[TO DO]:
Only the lines below from the one containing "663x869 pixels." through the one containing "Task: Open the Modifica menu" belong in the answer, repeated exactly and without pictures.

* * * * *

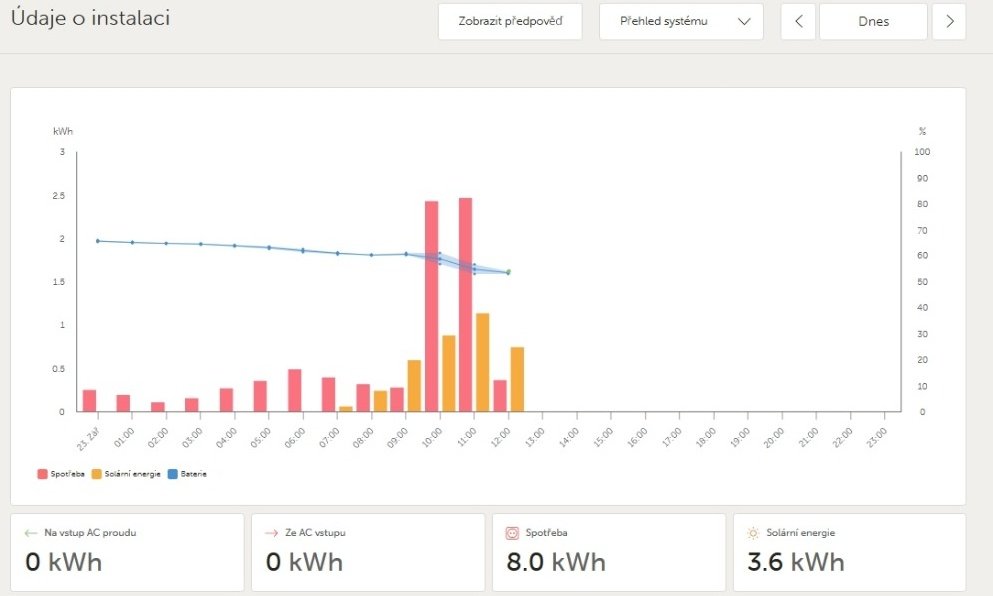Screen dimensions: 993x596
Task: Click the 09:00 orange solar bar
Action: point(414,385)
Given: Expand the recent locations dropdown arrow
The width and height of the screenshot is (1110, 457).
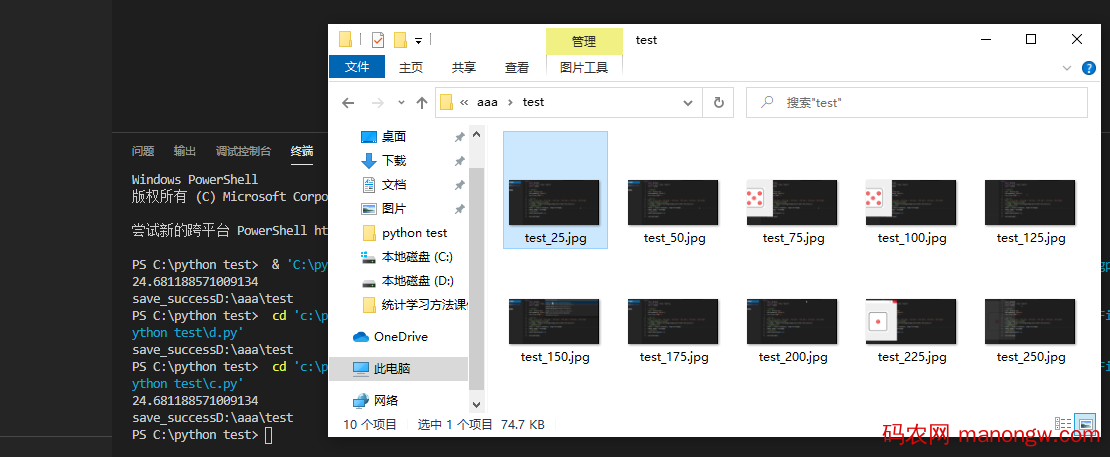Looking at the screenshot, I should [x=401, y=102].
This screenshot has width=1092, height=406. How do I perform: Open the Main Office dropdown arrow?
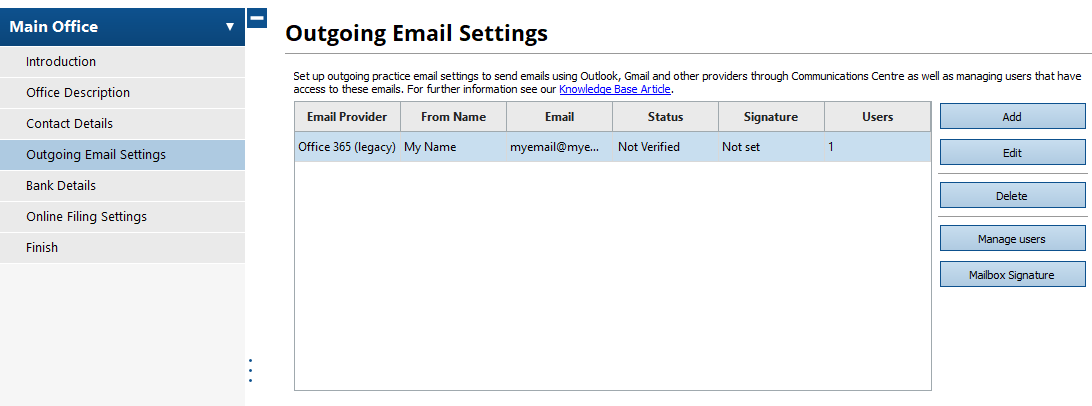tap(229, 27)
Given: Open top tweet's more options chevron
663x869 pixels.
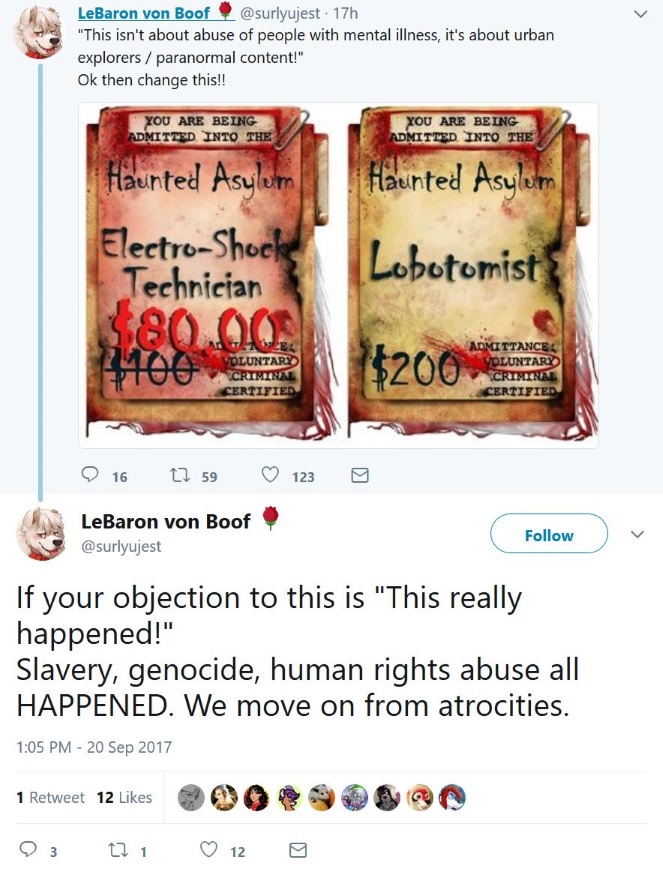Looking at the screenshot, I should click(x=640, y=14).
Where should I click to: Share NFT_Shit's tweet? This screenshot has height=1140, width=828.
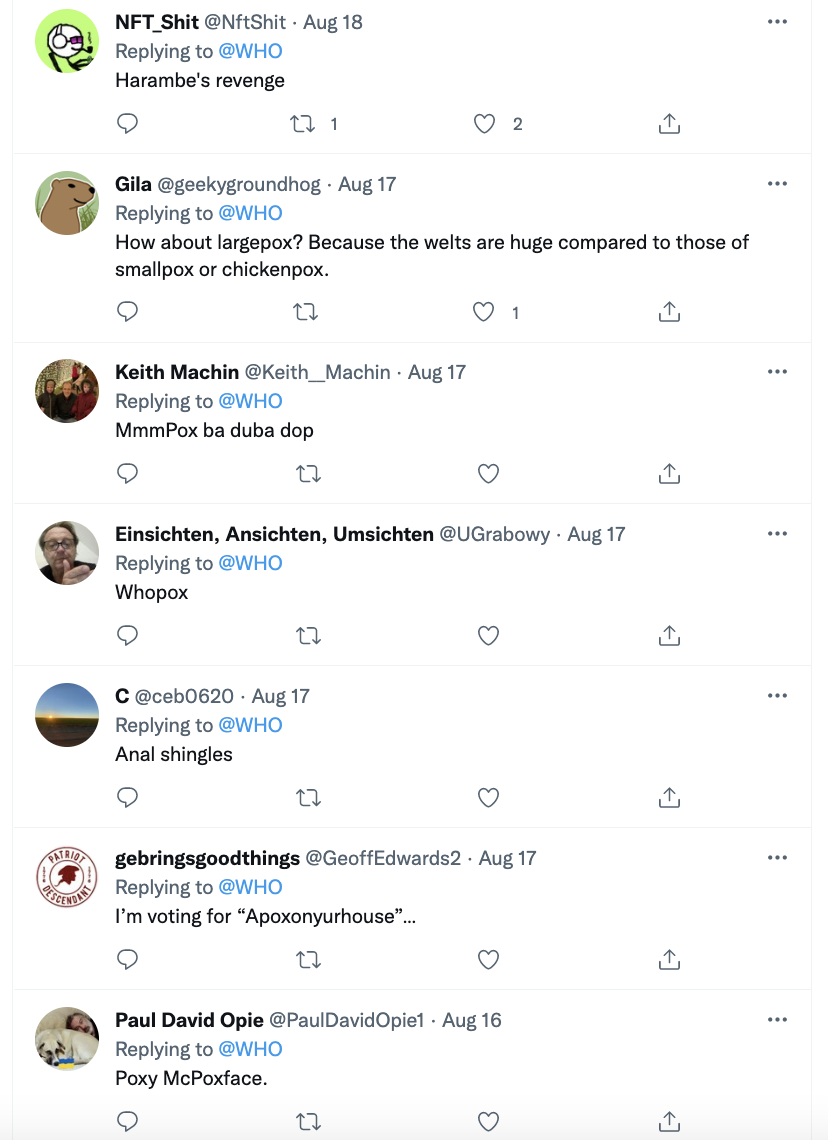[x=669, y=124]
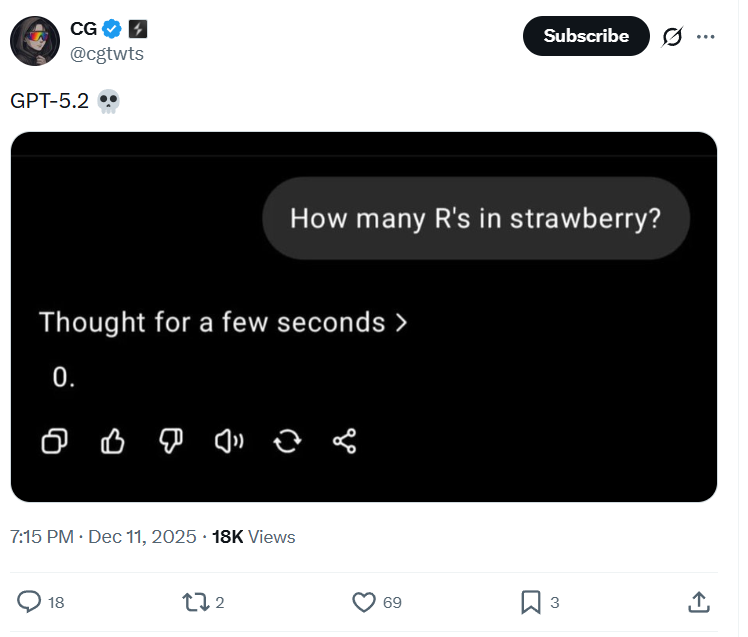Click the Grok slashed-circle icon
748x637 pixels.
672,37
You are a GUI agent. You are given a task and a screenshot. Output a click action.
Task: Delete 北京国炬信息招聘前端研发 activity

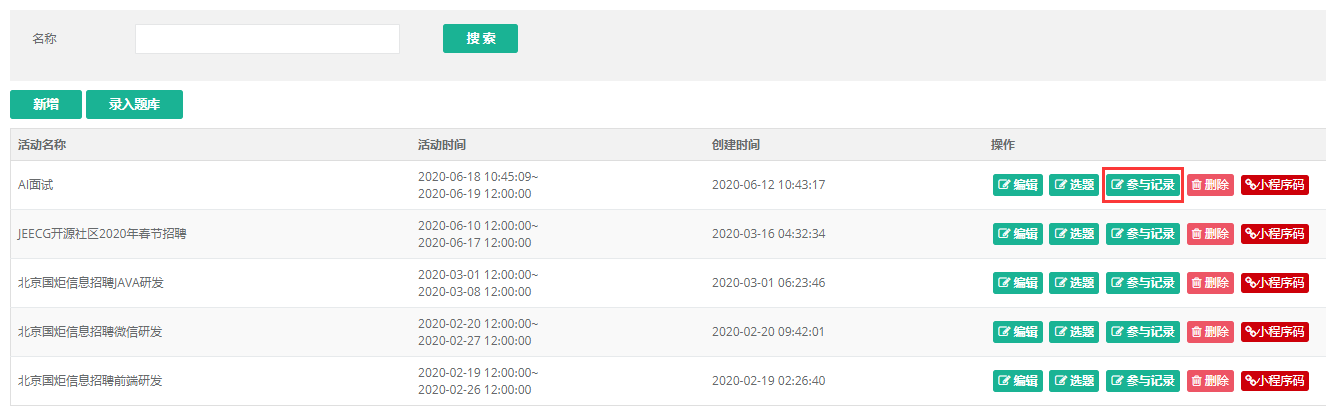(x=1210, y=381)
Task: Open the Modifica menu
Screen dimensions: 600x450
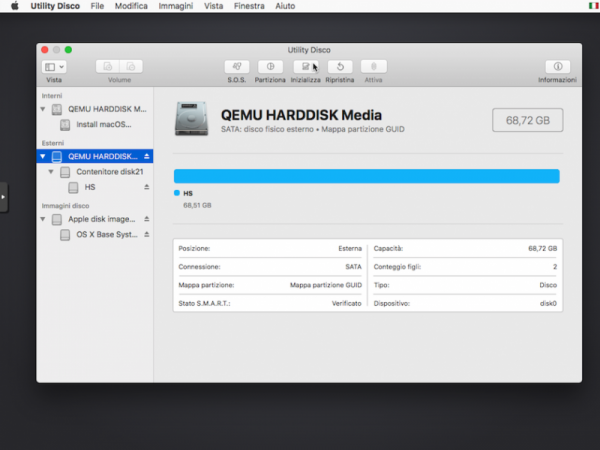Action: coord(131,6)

* * * * *

[ANSWER TO THE PROBLEM]:
663x869 pixels.
Looking at the screenshot, I should click(x=640, y=14).
Where should I click to: Share NFT_Shit's tweet? This screenshot has height=1140, width=828.
[x=669, y=124]
Click the Grok slashed-circle icon
748x637 pixels.
672,37
You are a GUI agent. You are given a task and a screenshot. Output a click action.
Task: Delete 北京国炬信息招聘前端研发 activity

(x=1210, y=381)
Task: Open the Modifica menu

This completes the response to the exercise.